Keeping your LDML source in indented format
There's a few things to do here. First and foremost, wherever you want your indented LDML to be left alone, do not edit it in Layout window. Go to the source window. I've edited this way in 4, 5, and 6 and I've managed to keep my HTML and my LDML happy. But, as soon as you press any key and sometimes even just click or scroll inside any LDML, bang -- it'll have all line feeds and tabs stripped out. Sometimes GL6 seems to leave returns alone, but it still wipes out tabs. Of course there's some places where it's just easier to edit in layout mode like inside table cells. That's fine, the formatting loss will only apply to the code in that cell.

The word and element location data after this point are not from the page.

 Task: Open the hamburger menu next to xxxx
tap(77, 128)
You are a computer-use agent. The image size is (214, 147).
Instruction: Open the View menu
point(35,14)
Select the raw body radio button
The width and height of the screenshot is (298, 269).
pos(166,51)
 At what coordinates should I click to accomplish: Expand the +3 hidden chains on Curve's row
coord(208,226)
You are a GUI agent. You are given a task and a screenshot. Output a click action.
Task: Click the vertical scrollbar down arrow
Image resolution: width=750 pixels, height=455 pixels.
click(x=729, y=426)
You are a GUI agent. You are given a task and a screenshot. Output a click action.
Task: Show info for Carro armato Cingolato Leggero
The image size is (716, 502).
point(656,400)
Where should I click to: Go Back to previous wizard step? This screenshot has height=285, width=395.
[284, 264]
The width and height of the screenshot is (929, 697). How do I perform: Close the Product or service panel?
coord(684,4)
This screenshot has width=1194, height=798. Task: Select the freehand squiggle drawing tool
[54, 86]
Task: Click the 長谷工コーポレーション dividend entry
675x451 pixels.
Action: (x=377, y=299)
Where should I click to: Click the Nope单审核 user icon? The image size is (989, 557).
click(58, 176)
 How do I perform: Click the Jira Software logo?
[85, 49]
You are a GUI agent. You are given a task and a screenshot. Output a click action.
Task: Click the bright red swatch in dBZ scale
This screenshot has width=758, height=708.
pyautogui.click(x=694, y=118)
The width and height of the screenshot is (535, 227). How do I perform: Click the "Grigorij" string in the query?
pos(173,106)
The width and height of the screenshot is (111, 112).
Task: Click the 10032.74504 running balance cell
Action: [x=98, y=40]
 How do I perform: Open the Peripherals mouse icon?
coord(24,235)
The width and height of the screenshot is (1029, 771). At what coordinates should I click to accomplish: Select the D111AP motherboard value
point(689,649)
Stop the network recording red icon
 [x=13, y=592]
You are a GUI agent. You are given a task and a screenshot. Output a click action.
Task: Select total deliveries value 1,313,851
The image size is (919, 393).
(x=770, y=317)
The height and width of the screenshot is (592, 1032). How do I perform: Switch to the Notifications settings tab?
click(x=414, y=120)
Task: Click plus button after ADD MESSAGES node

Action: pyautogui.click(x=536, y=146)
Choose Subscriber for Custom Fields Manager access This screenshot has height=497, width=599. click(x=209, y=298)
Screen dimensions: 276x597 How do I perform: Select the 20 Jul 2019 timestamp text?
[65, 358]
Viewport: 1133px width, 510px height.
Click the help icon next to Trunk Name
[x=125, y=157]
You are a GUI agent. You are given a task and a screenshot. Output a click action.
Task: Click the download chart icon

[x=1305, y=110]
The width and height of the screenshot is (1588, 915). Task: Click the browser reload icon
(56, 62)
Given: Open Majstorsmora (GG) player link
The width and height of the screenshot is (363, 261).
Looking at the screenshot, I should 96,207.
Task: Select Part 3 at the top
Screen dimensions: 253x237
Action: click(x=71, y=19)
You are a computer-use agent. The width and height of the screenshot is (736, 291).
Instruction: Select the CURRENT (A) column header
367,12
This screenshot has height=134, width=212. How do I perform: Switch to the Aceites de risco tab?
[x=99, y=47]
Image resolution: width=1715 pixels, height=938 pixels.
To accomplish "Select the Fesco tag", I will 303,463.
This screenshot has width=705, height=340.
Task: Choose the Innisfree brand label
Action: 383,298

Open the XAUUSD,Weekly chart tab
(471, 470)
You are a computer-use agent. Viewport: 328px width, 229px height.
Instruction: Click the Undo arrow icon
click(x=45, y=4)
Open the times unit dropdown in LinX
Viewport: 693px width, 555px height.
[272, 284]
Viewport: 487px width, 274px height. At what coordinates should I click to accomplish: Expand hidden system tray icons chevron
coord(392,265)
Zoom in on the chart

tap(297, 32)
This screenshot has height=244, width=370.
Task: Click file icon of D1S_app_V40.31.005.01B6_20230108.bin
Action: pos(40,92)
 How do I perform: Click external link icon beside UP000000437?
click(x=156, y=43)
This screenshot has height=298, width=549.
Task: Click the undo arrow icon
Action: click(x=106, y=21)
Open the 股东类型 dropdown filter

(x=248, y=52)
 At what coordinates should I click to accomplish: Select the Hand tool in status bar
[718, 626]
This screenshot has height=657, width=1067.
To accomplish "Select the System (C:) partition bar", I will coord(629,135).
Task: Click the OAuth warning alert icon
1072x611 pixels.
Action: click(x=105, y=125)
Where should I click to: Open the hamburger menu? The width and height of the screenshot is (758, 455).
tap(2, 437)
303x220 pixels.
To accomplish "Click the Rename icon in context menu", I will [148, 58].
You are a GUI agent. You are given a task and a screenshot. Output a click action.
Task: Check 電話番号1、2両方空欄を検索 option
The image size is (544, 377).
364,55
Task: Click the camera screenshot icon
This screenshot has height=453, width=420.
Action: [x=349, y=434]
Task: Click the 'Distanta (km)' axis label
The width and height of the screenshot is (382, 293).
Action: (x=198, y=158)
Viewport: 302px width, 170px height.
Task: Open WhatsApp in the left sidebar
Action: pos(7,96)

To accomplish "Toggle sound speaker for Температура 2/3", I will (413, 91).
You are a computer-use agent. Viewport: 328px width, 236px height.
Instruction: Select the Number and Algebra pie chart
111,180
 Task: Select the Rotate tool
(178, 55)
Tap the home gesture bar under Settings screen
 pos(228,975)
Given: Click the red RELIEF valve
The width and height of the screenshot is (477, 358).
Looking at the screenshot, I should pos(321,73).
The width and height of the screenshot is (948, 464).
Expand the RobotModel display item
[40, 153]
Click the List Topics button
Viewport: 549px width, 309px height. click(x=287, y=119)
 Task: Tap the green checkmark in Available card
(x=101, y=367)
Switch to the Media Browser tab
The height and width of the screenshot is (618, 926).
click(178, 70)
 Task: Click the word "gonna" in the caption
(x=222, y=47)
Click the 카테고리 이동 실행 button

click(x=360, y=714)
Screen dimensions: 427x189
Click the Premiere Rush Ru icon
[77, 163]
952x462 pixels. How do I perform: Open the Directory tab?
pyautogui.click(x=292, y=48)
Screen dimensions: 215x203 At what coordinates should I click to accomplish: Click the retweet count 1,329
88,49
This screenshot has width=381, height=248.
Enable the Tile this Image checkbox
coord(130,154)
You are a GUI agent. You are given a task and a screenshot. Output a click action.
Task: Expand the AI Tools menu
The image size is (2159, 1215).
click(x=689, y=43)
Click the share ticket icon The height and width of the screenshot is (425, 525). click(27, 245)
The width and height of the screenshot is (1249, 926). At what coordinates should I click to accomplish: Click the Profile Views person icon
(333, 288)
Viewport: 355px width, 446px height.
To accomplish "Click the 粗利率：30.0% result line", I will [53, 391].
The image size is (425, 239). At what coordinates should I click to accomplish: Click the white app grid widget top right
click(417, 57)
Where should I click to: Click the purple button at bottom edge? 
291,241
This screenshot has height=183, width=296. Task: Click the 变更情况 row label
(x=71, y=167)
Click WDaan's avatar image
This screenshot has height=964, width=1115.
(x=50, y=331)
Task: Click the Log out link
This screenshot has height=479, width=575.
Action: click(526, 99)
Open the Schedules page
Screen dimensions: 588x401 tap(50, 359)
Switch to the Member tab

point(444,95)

Another thing you can do is use GoLive's <noedit> tags to prevent GoLive from rewriting certain sections of your source code. This allows you to use GoLive's rewrite source code command without it messing up your nice indented LDML. There's some options available to configure the display of <noedit> in the Layout window.
Open the Markup tab of Web Settings. Click HTML and scroll ot find the "noedit" entry (see figure 9). Open the inspector and change the Structure popup to "block" and the Content popup to "normal." With those settings, anything within the <noedit> tags will appear in a blue block as shown in figures 11 and 12.
Even when using the <noedit> tags, you still cannot edit the LDML code if you want to preserve your source code indentation. However, <noedit> will keep GoLive from changing that code. I also find noedit very useful when I have tables where colors and sizes and other parameters are supplied as LDML variables. GoLive can quite grumpy about that.
Link an external stylesheet inside content block file only during source editing
I use a statement like this at the top of Corral content snippets so that I can use GoLive's CSS tools. GoLive will see and use the link in layout mode, but when you run the code, Lasso will remove the link.
[if: false]< link rel="stylesheet" href="/site/css/stylesEditor.css" >[/if]
That's all I have for now. If you have any tips you'd like me to add, let me know.